Work required
Only the lines from the top of the data through the line containing "Collapse the src" should be duplicated, exactly as they appear.

Study material
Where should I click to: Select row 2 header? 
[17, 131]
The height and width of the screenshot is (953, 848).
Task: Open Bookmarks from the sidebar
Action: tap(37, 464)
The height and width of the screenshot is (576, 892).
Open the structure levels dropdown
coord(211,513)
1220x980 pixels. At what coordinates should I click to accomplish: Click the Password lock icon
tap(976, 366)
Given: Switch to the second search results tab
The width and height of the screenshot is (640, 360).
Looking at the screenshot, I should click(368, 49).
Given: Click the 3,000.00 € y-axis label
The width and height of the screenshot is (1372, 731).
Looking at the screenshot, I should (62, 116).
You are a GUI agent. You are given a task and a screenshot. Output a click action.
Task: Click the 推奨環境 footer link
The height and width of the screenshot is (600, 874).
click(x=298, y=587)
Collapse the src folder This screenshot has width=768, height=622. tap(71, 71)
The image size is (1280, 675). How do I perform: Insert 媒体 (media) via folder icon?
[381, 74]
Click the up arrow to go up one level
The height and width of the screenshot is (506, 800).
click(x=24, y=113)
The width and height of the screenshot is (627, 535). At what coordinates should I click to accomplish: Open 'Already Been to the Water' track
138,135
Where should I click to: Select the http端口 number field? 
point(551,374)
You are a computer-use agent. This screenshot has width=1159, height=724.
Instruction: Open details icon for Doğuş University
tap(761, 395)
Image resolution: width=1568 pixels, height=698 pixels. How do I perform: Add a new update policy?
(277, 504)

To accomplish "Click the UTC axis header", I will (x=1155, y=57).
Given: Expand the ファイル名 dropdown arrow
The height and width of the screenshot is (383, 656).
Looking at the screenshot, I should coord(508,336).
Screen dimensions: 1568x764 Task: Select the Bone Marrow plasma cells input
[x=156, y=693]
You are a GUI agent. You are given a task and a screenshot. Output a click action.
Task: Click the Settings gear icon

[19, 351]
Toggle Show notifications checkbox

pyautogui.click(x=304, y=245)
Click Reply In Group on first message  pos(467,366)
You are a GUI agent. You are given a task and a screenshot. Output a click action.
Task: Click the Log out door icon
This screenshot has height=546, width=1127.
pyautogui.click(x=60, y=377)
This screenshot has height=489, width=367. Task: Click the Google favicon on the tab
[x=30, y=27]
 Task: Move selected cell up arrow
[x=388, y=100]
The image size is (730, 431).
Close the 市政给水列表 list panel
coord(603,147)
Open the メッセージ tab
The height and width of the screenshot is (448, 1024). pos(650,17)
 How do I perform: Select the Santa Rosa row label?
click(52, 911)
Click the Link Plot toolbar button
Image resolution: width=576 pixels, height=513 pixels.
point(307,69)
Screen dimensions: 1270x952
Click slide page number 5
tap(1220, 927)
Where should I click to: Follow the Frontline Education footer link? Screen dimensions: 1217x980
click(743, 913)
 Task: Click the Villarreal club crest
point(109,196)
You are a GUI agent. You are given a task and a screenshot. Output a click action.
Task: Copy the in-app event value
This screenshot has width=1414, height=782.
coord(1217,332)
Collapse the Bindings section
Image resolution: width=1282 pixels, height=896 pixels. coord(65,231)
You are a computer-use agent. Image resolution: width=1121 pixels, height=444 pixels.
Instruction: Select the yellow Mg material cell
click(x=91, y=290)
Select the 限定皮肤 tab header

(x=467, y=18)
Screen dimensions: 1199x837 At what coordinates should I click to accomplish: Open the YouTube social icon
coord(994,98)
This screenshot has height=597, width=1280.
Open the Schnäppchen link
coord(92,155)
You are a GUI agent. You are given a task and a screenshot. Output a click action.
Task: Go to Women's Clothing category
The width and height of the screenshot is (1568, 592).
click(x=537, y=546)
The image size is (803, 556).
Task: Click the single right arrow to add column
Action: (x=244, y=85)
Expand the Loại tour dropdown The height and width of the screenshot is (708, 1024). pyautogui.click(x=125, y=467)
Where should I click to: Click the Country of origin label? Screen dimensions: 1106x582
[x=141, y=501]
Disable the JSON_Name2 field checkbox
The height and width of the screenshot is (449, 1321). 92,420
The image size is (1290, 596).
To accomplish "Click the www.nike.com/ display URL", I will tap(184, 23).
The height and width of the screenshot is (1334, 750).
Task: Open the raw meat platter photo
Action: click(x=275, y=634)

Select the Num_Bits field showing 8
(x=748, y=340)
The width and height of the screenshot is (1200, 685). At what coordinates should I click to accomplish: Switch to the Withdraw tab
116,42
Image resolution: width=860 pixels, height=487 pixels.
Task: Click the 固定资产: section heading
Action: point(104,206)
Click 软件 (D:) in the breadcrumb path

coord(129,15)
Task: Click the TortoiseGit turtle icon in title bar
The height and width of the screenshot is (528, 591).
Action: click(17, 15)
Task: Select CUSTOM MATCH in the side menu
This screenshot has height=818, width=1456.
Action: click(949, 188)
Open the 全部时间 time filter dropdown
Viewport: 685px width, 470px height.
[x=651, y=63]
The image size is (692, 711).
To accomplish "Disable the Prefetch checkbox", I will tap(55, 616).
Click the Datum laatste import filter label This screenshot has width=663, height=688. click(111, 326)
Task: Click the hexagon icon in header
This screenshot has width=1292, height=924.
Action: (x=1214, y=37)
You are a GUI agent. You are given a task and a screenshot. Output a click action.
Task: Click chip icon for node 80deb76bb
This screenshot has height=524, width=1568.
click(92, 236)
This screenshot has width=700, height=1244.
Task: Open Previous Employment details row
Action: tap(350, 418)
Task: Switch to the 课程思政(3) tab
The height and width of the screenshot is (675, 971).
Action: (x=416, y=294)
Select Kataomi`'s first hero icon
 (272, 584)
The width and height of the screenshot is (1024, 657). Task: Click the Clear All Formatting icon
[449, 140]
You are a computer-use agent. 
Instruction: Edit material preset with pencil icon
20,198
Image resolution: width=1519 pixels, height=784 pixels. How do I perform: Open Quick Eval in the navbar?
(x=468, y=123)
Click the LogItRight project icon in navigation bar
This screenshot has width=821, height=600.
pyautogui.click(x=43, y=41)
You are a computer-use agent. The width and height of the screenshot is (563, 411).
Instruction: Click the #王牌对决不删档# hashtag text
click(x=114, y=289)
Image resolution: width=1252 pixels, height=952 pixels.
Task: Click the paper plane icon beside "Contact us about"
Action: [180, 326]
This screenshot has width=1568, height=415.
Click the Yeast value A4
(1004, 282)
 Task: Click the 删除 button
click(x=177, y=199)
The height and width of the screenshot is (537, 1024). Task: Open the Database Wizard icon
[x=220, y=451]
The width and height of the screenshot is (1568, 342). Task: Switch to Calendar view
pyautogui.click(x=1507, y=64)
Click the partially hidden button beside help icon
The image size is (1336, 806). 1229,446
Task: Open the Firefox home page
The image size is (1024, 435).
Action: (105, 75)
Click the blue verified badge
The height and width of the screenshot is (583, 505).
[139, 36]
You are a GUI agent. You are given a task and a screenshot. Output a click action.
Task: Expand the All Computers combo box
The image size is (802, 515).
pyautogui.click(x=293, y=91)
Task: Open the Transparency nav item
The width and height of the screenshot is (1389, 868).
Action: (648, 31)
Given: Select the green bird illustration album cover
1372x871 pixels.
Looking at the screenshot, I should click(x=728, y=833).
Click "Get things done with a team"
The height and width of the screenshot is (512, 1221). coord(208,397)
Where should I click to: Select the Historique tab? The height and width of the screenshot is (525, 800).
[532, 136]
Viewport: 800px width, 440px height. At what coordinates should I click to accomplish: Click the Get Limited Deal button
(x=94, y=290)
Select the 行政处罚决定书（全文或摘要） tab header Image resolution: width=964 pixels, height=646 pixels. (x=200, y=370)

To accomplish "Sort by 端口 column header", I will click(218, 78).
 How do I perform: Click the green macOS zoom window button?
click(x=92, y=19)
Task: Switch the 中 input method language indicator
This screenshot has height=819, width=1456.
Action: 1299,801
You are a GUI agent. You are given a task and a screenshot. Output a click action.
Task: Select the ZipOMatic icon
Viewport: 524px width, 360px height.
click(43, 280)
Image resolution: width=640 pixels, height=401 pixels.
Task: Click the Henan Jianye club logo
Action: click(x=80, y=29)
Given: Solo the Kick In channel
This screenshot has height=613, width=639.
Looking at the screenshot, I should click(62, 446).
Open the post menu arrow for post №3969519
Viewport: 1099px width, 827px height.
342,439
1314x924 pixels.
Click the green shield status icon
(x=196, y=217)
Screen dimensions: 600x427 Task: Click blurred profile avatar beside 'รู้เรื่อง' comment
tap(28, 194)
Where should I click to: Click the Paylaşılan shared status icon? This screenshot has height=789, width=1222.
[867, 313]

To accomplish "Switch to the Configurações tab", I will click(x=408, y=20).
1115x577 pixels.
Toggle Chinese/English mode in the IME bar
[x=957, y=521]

Your solution
Where should I click to: Select row 2 header? 
[17, 131]
The height and width of the screenshot is (953, 848).
Task: Open Bookmarks from the sidebar
Action: tap(37, 464)
The height and width of the screenshot is (576, 892).
Open the structure levels dropdown
coord(211,513)
1220x980 pixels. At what coordinates should I click to accomplish: Click the Password lock icon
tap(976, 366)
Given: Switch to the second search results tab
The width and height of the screenshot is (640, 360).
Looking at the screenshot, I should click(368, 49).
Given: Click the 3,000.00 € y-axis label
The width and height of the screenshot is (1372, 731).
Looking at the screenshot, I should (62, 116).
You are a GUI agent. You are given a task and a screenshot. Output a click action.
Task: Click the 推奨環境 footer link
The height and width of the screenshot is (600, 874).
click(x=298, y=587)
Collapse the src folder This screenshot has width=768, height=622. tap(71, 71)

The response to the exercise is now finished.